Trecho selecionado |
——————
Roger não é só samba, Fred não é só encrenca. Roger toca frevo, valsa, baião e xote. Fred compõe com eloquência e dizeres de criador, sempre dando um toque do inesperado. O show dos dois juntos, no teatro da Sociedade Filarmônica de Juiz de Fora nesta sexta-feira (22), está sendo divulgado como uma novela, a cada capítulo que lançam nas redes sociais. “As composições do Fred são extremamente criativas, ele fala de temáticas de uma forma bem diferente, eu acho que as pessoas ficam instigadas a pensar sobre aquele assunto. O Fred tem sempre uma surpresa em suas composições, isso me fascina bastante”, é parte do depoimento de Roger em um dos teasers lançados pelos músicos.
O encontro dos dois veio bem antes de começarem a conversar musicalmente, até porque são de estéticas sonoras diferentes, mas que, juntas, reacendem em novas versões. Tanto Roger quanto Fred ocuparam a cadeira de música do Conselho Municipal de Cultura e, inclusive, colaboraram junto a outros nomes da cultura e da música, escrevendo um dos capítulos do Plano Municipal de Cultura.
——————
Informações fornecidas |
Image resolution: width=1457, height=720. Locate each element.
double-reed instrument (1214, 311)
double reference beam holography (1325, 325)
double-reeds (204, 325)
——————
O que fazer | Escreva a continuação do texto sobre o show de Roger e Fred na Sociedade Filarmônica de Juiz de Fora, começando logo depois da última frase.

Resposta escrita |
“Nosso primeiro trabalho foi em busca de condições para se trabalhar”, diz Fred. “A gente fazia coisas na música completamente diferentes e nos encontrávamos apenas no Parangolé Valvulado, que é um ponto de intercessão.” Mas a primeira vez que dividiram palco, a cerca de 9 ou 10 anos, foi em um projeto de bossa nova no Bar da Fábrica, junto ao músico Arnaldo Huff, com Fred no baixo e Roger no cavaquinho. No Encontro de Compositores, que teve como um dos idealizadores Roger Resende, a questão musical também os aproximou. Foi no último Encontro deste ano, em 11 de dezembro, que tive a chance de assistir aos dois tocando “Algaravia”, um hino da música de Juiz de Fora, de autoria de Roger, Kadu Mauad e Edson Leão. Com Fred, a teatralidade deu outra cara à canção.
O palco do teatro é dos dois. “O Roger vai participar do meu show, e eu vou participar do show dele”, brinca Fred, muito embora o trabalho de outros compositores possa aparecer, como a música “Duas léguas”, de Kadu e Roger. A ocupação de um espaço como o teatro é intencional. “Devolver a música para o teatro é justamente resgatar o lugar que a música se perdeu no passado. Em Juiz de Fora, nos anos 1970 e 1980, havia festivais, inclusive o Som Aberto, que foi retomado. Vinham músicos de renome nacional, e as pessoas iam ao teatro para assisti-los. Quando o músico começa a perder o espaço do teatro, aí você começa a ir para o barzinho, onde não existe uma atenção, uma audição”, comenta Fred.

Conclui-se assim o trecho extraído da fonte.